Kein Kraftfutter für die Kühe
Als der gelernte Landwirt und seine Frau Leandra 2016 den Hof in der neunten Generation übernahmen, mussten die Kühe möglichst viel Milch liefern. Zweimal täglich wurden sie gemolken, dazwischen tranken sie viel Wasser, kauten Raufutter und Kraftfutter wider, damit sie möglichst viel von der weissen Flüssigkeit produzierten. 2022 lag der Mittelwert einer der 672 500 Kühe in der Schweiz (Zahl 2023) bei rund 7000 Kilogramm Milch, 1500 Liter mehr als vor zwanzig Jahren. «Hochleistungskühe können aber bis zu 10 000 Liter Milch pro Jahr liefern», so der 32-Jährige. Doch solche Extremsportlerinnen bei den Kühen bedürfen einer grossen Aufmerksamkeit.
Sehr zeitintensiv
Da Kühe sowohl chemisch als auch biologisch verdauen, kann es bei Hochleistungskühen eher zu Stoffwechselproblemen führen. Die Tiere müssen mehr kontrolliert und beobachtet werden. «Ist der Stoffwechsel aus dem Gleichgewicht, kann dies möglicherweise Probleme bei der Nachgeburt, beim Kalbern oder der körperlichen Verfassung der Kuh geben.» Oft sei die intensive Tierhaltung eine Gratwanderung, die indes viele Bauern beherrschten. Doch dies wollte Köbi Hagmann zwei Jahre nach der Hofübernahme nicht mehr. «Wir haben bewusst die Strategie geändert, von intensiv auf extensiv umgestellt, um die Arbeit zu erleichtern, Zeit zu sparen und zu sorgen, dass die Landwirtschaft rund, also weniger problembehaftet läuft.»
Weiden von April bis November
Konkret hiess dies, dass die gut 20 Kühe fortan kein Kraftfutter mehr erhielten, ihre Nahrung, sobald die Vegetation es zulässt, selber auf der Wiese holen. «Weil wir ein engeres Tal sind und länger Frost haben, ist dies in der Regel von April bis Ende Oktober möglich. 2023 konnten wir unsere Brown Swiss, Swiss Fleck und Simmentaler aber schon von April bis Mitte November weiden lassen.» Im Wochen- oder Zehntagesrhythmus wird die Futterweide gewechselt. Während des Winters erhalten die Tiere Heu und Emd vom 21 ha grossen Betrieb.
Wenn es hoch kommt und Bedarf da ist, gibt es ab und zu auch Maiswürfel, ebenso wenn die Kühe gekalbt haben. Umgestellt haben die Hagmanns auch bei der Fortpflanzung der Kühe. Früher, so der Bauer, seien sie künstlich besamt worden. «Da musste immer jemand dabei sein.» Mit dem Kauf eines Munis setzt der Bauer auf den Natursprung. «Rückblickend gesehen haben wir weniger unerwartete Problemfälle im Stall, auch bezüglich der Fruchtbarkeit.

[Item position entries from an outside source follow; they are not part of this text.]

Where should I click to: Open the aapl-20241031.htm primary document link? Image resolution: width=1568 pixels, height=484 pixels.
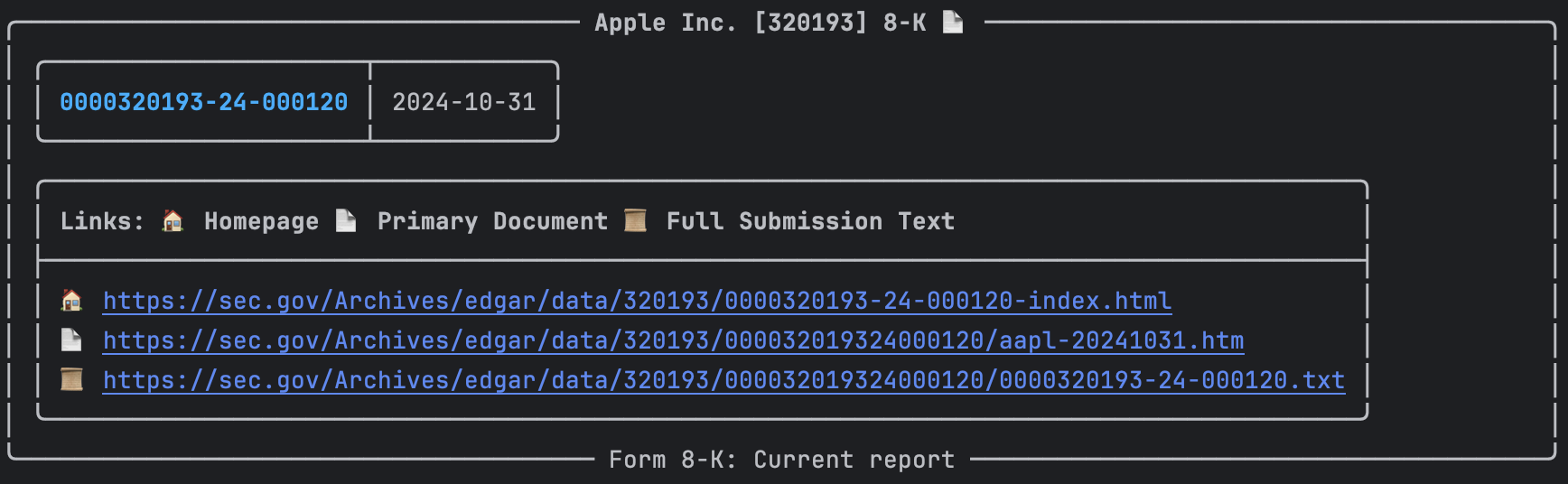(x=673, y=340)
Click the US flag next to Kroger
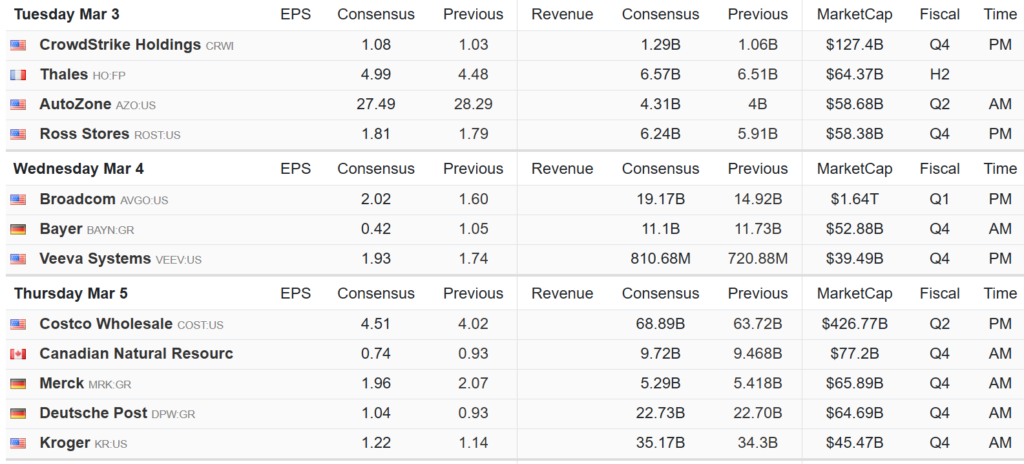1024x464 pixels. [18, 443]
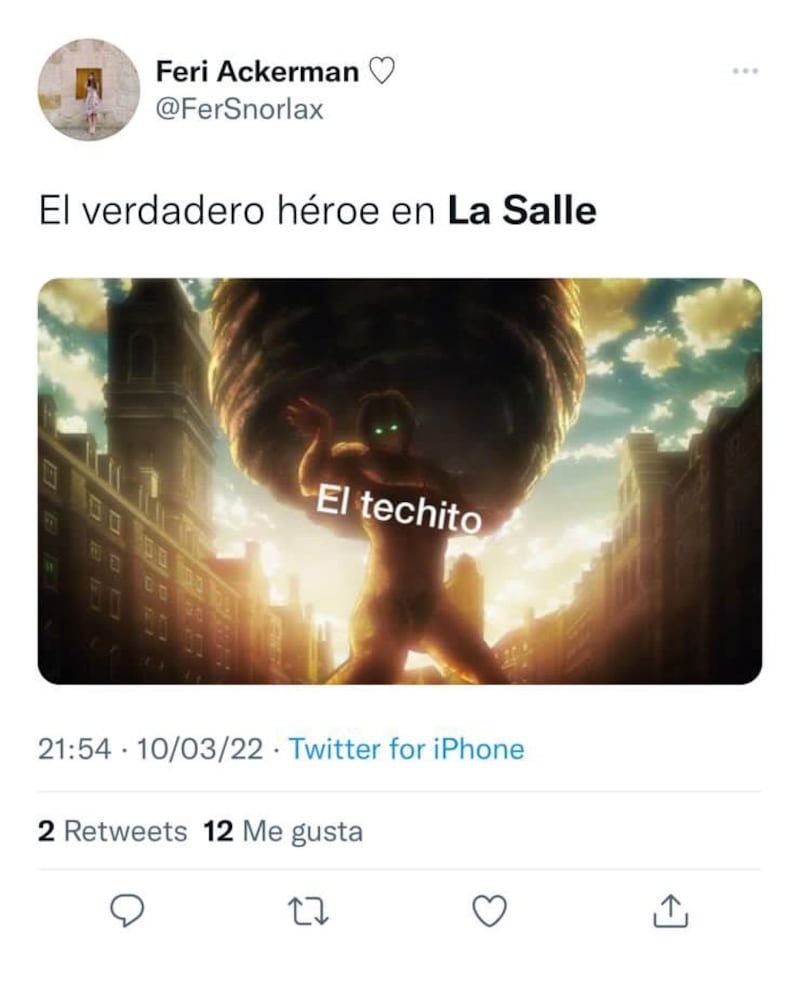Viewport: 800px width, 981px height.
Task: Open the @FerSnorlax handle
Action: [239, 109]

Ich bin zeitlich – auch dank eines Melkroboters – weniger angebunden und weniger häufig im Stall. Im Gegenzug haben die Kühe heute eine durchschnittliche Milchleistung von 6000 Liter im Jahr.» Doch dies, so Hagmann, reiche aus für sein zweites Standbein.
www.kamerasau.ch
Denn seit der Umstellung auf extensive Bewirtschaftung führen die Hagmanns auch eine Hofmolkerei. Hier werden Joghurts, Desserts und Birchermüesli hergestellt. «So wie wir bei der Milchproduktion bewusst auf Soja verzichten, tun wir es in der Molkerei auch mit Palmöl. Wir verarbeiten nur Erzeugnisse und Früchte aus der Schweiz und setzen auf Knospenhaferflocken und nicht auf europäische Fabrikate.» Auch bei der Verpackung spielt die Nachhaltigkeit eine Rolle. Organisch abbaubarer Karton kommt zum Zug. Hagmann ist ein «Tüftler», und so studiert er schon an der nächsten Idee herum, um die freigesetzte Energie seines Hofes möglichst im Betrieb zu behalten oder sie hier zu produzieren. Der Mann, der vor Ideen nur so sprudelt, sorgte ja bereits während der Pandemie mit seiner «Kamerasau» für Furore. Diese Freilandschweine (damals mit einer Kamera auf dem Rücken) auf dem IP-Suisse-Hof unterstreichen die Philosophie der Hagmanns ohne Worte, dafür mit einem zufriedenen Grunzen.